# Information provided

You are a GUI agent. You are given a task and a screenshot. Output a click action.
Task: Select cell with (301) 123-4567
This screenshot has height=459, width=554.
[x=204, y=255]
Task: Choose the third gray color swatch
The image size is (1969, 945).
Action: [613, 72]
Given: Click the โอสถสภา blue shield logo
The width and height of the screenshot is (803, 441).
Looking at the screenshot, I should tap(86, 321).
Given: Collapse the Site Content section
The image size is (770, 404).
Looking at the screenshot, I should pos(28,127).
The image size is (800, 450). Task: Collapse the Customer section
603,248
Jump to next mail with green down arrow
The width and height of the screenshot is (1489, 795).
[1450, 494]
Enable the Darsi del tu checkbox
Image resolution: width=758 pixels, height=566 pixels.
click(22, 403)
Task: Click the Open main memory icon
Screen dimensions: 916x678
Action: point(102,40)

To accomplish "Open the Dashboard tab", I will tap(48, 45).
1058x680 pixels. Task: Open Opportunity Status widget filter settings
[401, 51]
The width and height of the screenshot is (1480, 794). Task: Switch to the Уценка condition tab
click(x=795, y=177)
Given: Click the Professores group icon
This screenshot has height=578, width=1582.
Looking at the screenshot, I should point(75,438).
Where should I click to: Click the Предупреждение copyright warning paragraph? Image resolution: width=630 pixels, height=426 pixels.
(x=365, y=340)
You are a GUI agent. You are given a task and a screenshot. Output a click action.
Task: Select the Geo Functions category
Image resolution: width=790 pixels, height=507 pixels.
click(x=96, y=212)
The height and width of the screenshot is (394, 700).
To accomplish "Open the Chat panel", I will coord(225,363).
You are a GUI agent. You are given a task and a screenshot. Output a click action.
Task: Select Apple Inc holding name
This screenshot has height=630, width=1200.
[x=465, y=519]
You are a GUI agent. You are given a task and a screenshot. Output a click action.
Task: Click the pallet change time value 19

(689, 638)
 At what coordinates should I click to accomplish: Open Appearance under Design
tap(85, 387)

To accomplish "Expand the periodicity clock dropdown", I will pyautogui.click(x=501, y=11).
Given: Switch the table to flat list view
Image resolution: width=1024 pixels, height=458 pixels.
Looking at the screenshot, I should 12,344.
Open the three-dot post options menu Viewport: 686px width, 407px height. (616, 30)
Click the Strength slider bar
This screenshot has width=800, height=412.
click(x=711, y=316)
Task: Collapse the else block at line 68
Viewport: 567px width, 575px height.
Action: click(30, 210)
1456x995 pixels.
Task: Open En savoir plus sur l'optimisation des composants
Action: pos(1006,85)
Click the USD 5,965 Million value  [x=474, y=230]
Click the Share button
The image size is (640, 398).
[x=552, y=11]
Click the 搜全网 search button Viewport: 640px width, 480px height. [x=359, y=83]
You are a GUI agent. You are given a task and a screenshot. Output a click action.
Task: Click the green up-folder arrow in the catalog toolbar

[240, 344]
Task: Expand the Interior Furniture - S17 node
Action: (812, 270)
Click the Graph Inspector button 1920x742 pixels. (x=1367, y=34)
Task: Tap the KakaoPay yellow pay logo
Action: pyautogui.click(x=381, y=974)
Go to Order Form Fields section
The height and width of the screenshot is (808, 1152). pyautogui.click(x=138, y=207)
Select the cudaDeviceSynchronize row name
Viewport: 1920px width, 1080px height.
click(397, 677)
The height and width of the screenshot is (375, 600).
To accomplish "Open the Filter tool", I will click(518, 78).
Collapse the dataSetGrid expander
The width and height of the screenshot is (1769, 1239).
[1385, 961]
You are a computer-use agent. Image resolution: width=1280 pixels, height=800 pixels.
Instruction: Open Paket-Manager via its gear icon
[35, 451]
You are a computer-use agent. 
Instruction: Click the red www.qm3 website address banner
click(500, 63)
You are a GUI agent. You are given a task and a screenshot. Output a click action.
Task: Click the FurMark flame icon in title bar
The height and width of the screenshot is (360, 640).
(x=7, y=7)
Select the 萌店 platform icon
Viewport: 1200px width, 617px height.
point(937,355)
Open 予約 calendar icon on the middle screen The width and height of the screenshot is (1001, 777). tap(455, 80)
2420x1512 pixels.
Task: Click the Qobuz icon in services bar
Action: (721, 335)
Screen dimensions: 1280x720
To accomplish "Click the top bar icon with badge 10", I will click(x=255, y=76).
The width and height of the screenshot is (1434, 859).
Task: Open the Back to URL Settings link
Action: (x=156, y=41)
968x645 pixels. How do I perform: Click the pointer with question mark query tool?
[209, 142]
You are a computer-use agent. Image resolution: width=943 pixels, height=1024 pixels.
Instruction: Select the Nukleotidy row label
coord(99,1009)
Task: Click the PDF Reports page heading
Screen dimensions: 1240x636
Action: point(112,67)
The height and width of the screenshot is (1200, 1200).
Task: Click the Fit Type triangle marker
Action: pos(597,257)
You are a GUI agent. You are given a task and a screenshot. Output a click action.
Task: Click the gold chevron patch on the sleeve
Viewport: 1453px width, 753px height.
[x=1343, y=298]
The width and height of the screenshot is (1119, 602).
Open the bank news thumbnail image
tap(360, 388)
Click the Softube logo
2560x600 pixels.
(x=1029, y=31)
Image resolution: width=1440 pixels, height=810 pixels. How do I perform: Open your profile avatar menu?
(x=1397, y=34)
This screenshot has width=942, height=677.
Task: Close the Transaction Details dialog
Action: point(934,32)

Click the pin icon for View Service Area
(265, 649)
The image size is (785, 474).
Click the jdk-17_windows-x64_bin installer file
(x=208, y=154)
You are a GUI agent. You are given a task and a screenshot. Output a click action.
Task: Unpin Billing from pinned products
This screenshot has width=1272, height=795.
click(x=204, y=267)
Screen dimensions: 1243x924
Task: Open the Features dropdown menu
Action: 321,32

# Exercise
With nothing left out, print the data above exactly.

# Written solution
You are a GUI agent. You are given a task and a screenshot. Output a click action.
Task: Select cell with (301) 123-4567
This screenshot has height=459, width=554.
[x=204, y=255]
Task: Choose the third gray color swatch
The image size is (1969, 945).
Action: [613, 72]
Given: Click the โอสถสภา blue shield logo
The width and height of the screenshot is (803, 441).
Looking at the screenshot, I should tap(86, 321).
Given: Collapse the Site Content section
The image size is (770, 404).
Looking at the screenshot, I should pos(28,127).
The image size is (800, 450). Task: Collapse the Customer section
603,248
Jump to next mail with green down arrow
The width and height of the screenshot is (1489, 795).
[1450, 494]
Enable the Darsi del tu checkbox
Image resolution: width=758 pixels, height=566 pixels.
click(22, 403)
Task: Click the Open main memory icon
Screen dimensions: 916x678
Action: point(102,40)

To accomplish "Open the Dashboard tab", I will tap(48, 45).
1058x680 pixels. Task: Open Opportunity Status widget filter settings
[401, 51]
The width and height of the screenshot is (1480, 794). Task: Switch to the Уценка condition tab
click(x=795, y=177)
Given: Click the Professores group icon
This screenshot has height=578, width=1582.
Looking at the screenshot, I should point(75,438).
Where should I click to: Click the Предупреждение copyright warning paragraph? Image resolution: width=630 pixels, height=426 pixels.
(x=365, y=340)
You are a GUI agent. You are given a task and a screenshot. Output a click action.
Task: Select the Geo Functions category
Image resolution: width=790 pixels, height=507 pixels.
click(x=96, y=212)
The height and width of the screenshot is (394, 700).
To accomplish "Open the Chat panel", I will coord(225,363).
You are a GUI agent. You are given a task and a screenshot. Output a click action.
Task: Select Apple Inc holding name
This screenshot has height=630, width=1200.
[x=465, y=519]
You are a GUI agent. You are given a task and a screenshot. Output a click action.
Task: Click the pallet change time value 19

(689, 638)
 At what coordinates should I click to accomplish: Open Appearance under Design
tap(85, 387)

To accomplish "Expand the periodicity clock dropdown", I will pyautogui.click(x=501, y=11).
Given: Switch the table to flat list view
Image resolution: width=1024 pixels, height=458 pixels.
Looking at the screenshot, I should 12,344.
Open the three-dot post options menu Viewport: 686px width, 407px height. (616, 30)
Click the Strength slider bar
This screenshot has width=800, height=412.
click(x=711, y=316)
Task: Collapse the else block at line 68
Viewport: 567px width, 575px height.
Action: click(30, 210)
1456x995 pixels.
Task: Open En savoir plus sur l'optimisation des composants
Action: pos(1006,85)
Click the USD 5,965 Million value  [x=474, y=230]
Click the Share button
The image size is (640, 398).
[x=552, y=11]
Click the 搜全网 search button Viewport: 640px width, 480px height. [x=359, y=83]
You are a GUI agent. You are given a task and a screenshot. Output a click action.
Task: Click the green up-folder arrow in the catalog toolbar

[240, 344]
Task: Expand the Interior Furniture - S17 node
Action: (812, 270)
Click the Graph Inspector button 1920x742 pixels. (x=1367, y=34)
Task: Tap the KakaoPay yellow pay logo
Action: pyautogui.click(x=381, y=974)
Go to Order Form Fields section
The height and width of the screenshot is (808, 1152). pyautogui.click(x=138, y=207)
Select the cudaDeviceSynchronize row name
Viewport: 1920px width, 1080px height.
click(397, 677)
The height and width of the screenshot is (375, 600).
To accomplish "Open the Filter tool", I will click(518, 78).
Collapse the dataSetGrid expander
The width and height of the screenshot is (1769, 1239).
[1385, 961]
You are a computer-use agent. Image resolution: width=1280 pixels, height=800 pixels.
Instruction: Open Paket-Manager via its gear icon
[35, 451]
You are a computer-use agent. 
Instruction: Click the red www.qm3 website address banner
click(500, 63)
You are a GUI agent. You are given a task and a screenshot. Output a click action.
Task: Click the FurMark flame icon in title bar
The height and width of the screenshot is (360, 640).
(x=7, y=7)
Select the 萌店 platform icon
Viewport: 1200px width, 617px height.
point(937,355)
Open 予約 calendar icon on the middle screen The width and height of the screenshot is (1001, 777). tap(455, 80)
2420x1512 pixels.
Task: Click the Qobuz icon in services bar
Action: (721, 335)
Screen dimensions: 1280x720
To accomplish "Click the top bar icon with badge 10", I will click(x=255, y=76).
The width and height of the screenshot is (1434, 859).
Task: Open the Back to URL Settings link
Action: (x=156, y=41)
968x645 pixels. How do I perform: Click the pointer with question mark query tool?
[209, 142]
You are a computer-use agent. Image resolution: width=943 pixels, height=1024 pixels.
Instruction: Select the Nukleotidy row label
coord(99,1009)
Task: Click the PDF Reports page heading
Screen dimensions: 1240x636
Action: point(112,67)
The height and width of the screenshot is (1200, 1200).
Task: Click the Fit Type triangle marker
Action: pos(597,257)
You are a GUI agent. You are given a task and a screenshot. Output a click action.
Task: Click the gold chevron patch on the sleeve
Viewport: 1453px width, 753px height.
[x=1343, y=298]
The width and height of the screenshot is (1119, 602).
Open the bank news thumbnail image
tap(360, 388)
Click the Softube logo
2560x600 pixels.
(x=1029, y=31)
Image resolution: width=1440 pixels, height=810 pixels. How do I perform: Open your profile avatar menu?
(x=1397, y=34)
This screenshot has width=942, height=677.
Task: Close the Transaction Details dialog
Action: point(934,32)

Click the pin icon for View Service Area
(265, 649)
The image size is (785, 474).
Click the jdk-17_windows-x64_bin installer file
(x=208, y=154)
You are a GUI agent. You are given a task and a screenshot. Output a click action.
Task: Unpin Billing from pinned products
This screenshot has width=1272, height=795.
click(x=204, y=267)
Screen dimensions: 1243x924
Task: Open the Features dropdown menu
Action: 321,32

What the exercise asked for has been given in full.